I Still See You Review

I Still See You is a 2018 thriller about an apocalyptic event that killed millions and left the world inhabited by ghosts.

For most of us who have lost a loved one, there is a kind of feeling that they’ve never actually left, their memories a part of us. We perhaps ‘see’ them sometimes in familiar places or triggered by something that reminds us of them while they were here. On some level, this is what lies at the heart of director Scott Speer‘s latest thriller I Still See You, a ghost story with a light twist that abandones that tract for something else, having a genuinely compelling start and a premise with a host of hooks but stumbles in getting it to have any impact.

Ten years ago, near Chicago, a cataclysmic accident at a research lab causes a horrific chain of horror that leaves no physical destruction but the instant death of millions. This wave of rippling energy however didn’t exactly finish the job per se as now the area is home to remnants, or ‘rems’ as they are called, basically ghosts who just show up for a bit and then disappear in a puff of smoke, repeating this ad nauseum. A decade on, its become a way of life, and for Veronica Calder (Bella Thorne), who lost her father and sees him every morning at the breakfast table, she’s tries to move on even as it seems more of these rems appear to be showing up. None are harmless though, just doing their thing until one day, Bella gets visited by a rem in her bathroom she’s never seen before who, with a steely-eyed intensity, offers her a word of warning drawn in the steam of her mirror: Run.

Based on the novel Break My Heart One Thousand Times by Daniel WatersI Still See You is a paint-by-numbers young adult story that doesn’t offer much challenge beyond the potential of the strong start. Bella is a your typical angsty high school girl who doesn’t quite accept what everyone else is, frustrated with her mother (Amy Price-Francis) and debating her school teacher (Dermot Mulroney) over what a rem can and cannot do. This leads her to the company of hunky Kirk Lane (Richard Harmon), a transfer student with his own obsessions with uncovering the truth about rems, part of a movement called ‘truthers’.

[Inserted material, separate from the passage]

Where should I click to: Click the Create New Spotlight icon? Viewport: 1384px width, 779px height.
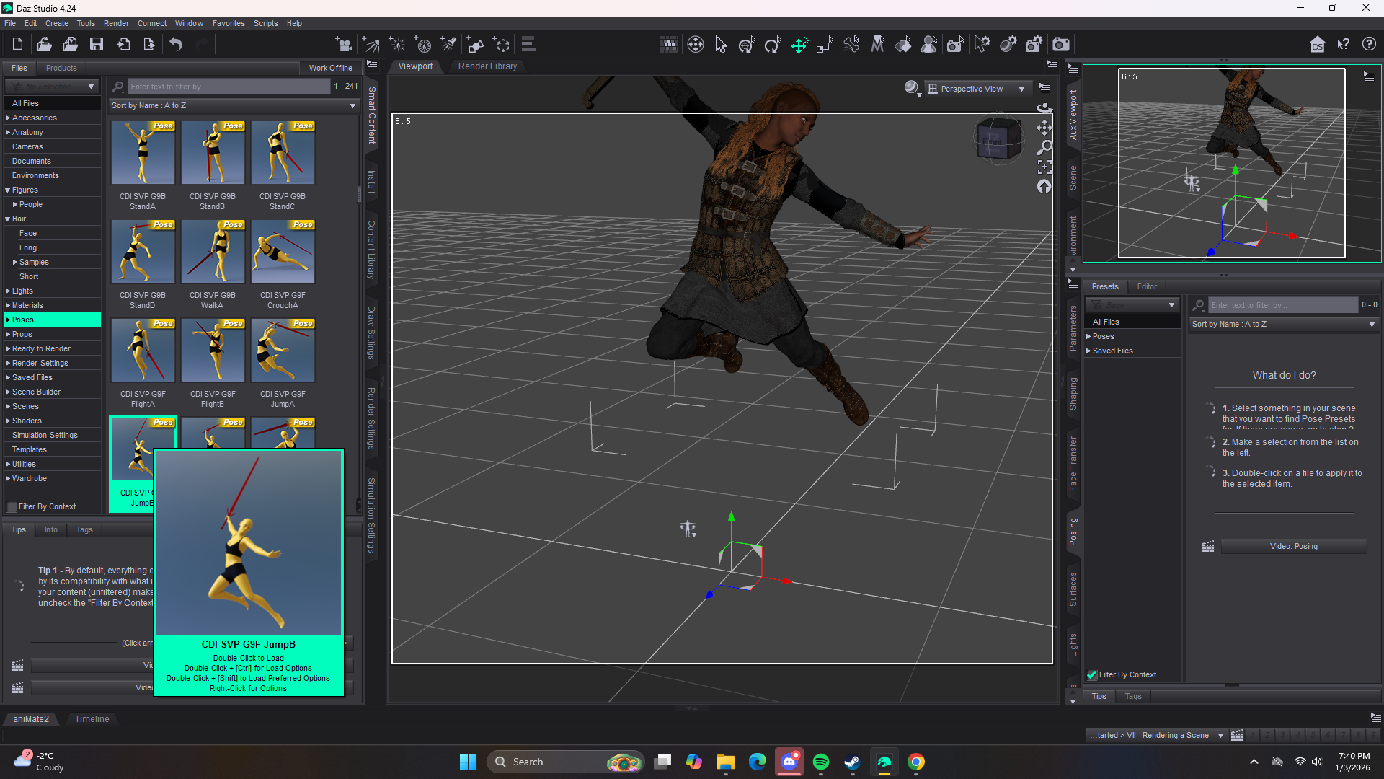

With opening narration and a string of exposition-heavy moments that fill us in on the story, the movie isn’t lacking some good ideas, with the first third more interesting than the rest when it plays too close to conventions. However, it’s also tonally awkward, shifting from tried and true horror cliché jumpscares to limp attempts at suspense that don’t feel earned. The film refuses to develop any of these people or their stories into anything binding, shoehorning the whole thing into a generic experience.

That said, Thorne is very good, the young actor proving again that she’s able to carry a film with strong physical and emotional presence. She’s genuinely convincing but strapped to a film that holds her back with obvious characters and a plot that skips larger potential for a standard mystery. Absolutely, there is an audience for this, and Thorne deserves a following but for most, I Still See You will be a letdown.